*** SOURCE TEXT

There is a particular type of contemporary design that I deeply dislike, but for which there has never been a convenient label. About six years ago, out of desperation, I came up with the word “contempo.” It’s a deliberately cheesy term for a cheesy sort of aesthetic, an aesthetic of dumbed-down, cutesy faux-modernism. To me the made-up word “contempo” had the correct sound—the idiotic, marketing-y, self-conscious jauntiness that this style called for. I thought it was the sort of term that condo decorators might use on a target audience that believe it wants edgy, urban, modern design, but that really wants softened, comforting, domesticated objects reminiscent of children’s toys or an earlier era.
You know contempo when you see it. It often has a forced, strained expressivity or an almost wacky attempt at playfulness. Look at me! Look how creative and quirky I am!
Contempo makes no attempt to be true to materials or function. Nor does it abide by modernism’s ethic of minimalism and simplicity. It’s brushed nickel aping stainless steel, it’s Edwardian shapes but made from faux-industrial materials, and above all it’s elaborate curves instead of straight lines.

IKEA, which sometimes gets design right, does produce a lot of contempo. Brushed nickel/plastic triffid fixtures and curved tracklights are the worst type of contempo design.

******
*** SOURCE MATERIAL

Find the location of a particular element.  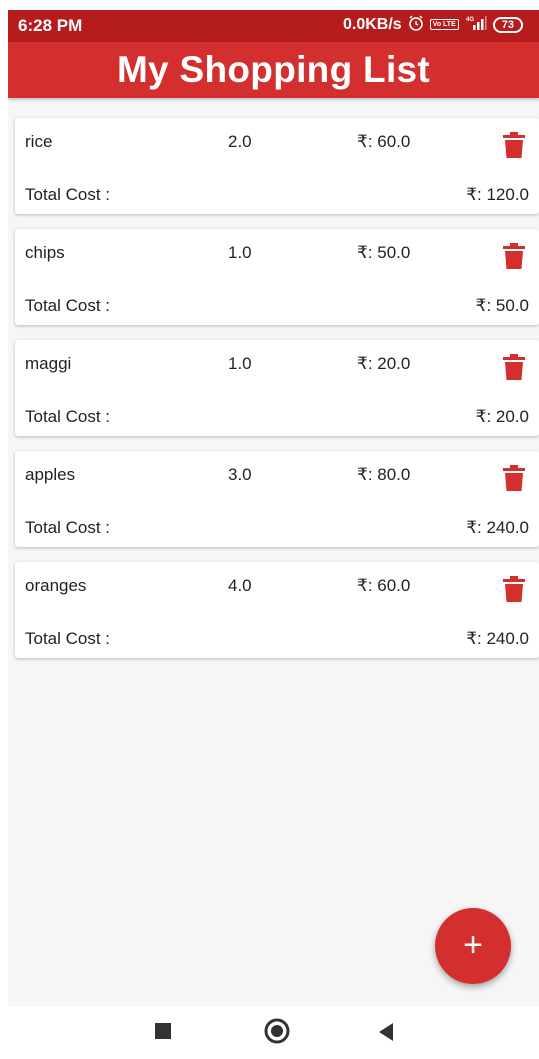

******
*** SOURCE MATERIAL

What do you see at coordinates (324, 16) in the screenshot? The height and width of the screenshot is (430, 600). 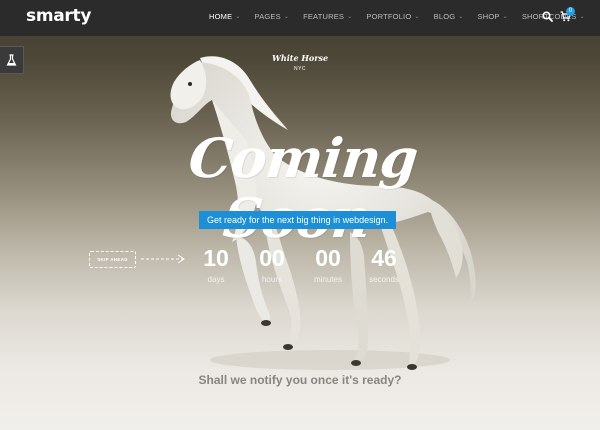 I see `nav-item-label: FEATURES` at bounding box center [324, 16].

******
*** SOURCE MATERIAL

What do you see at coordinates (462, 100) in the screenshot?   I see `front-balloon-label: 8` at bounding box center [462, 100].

******

_WHAT YOU WILL DO:_
#1 In the text about contempo design, how long ago did the writer come up with the word "contempo"?
#2 Translate this sentence from the text about contempo design into Spanish: "Contempo makes no attempt to be true to materials or function."

_ANSWERS TO THE TASKS:_
#1 About six years ago.

#2 El contempo no intenta ser fiel a los materiales ni a la función.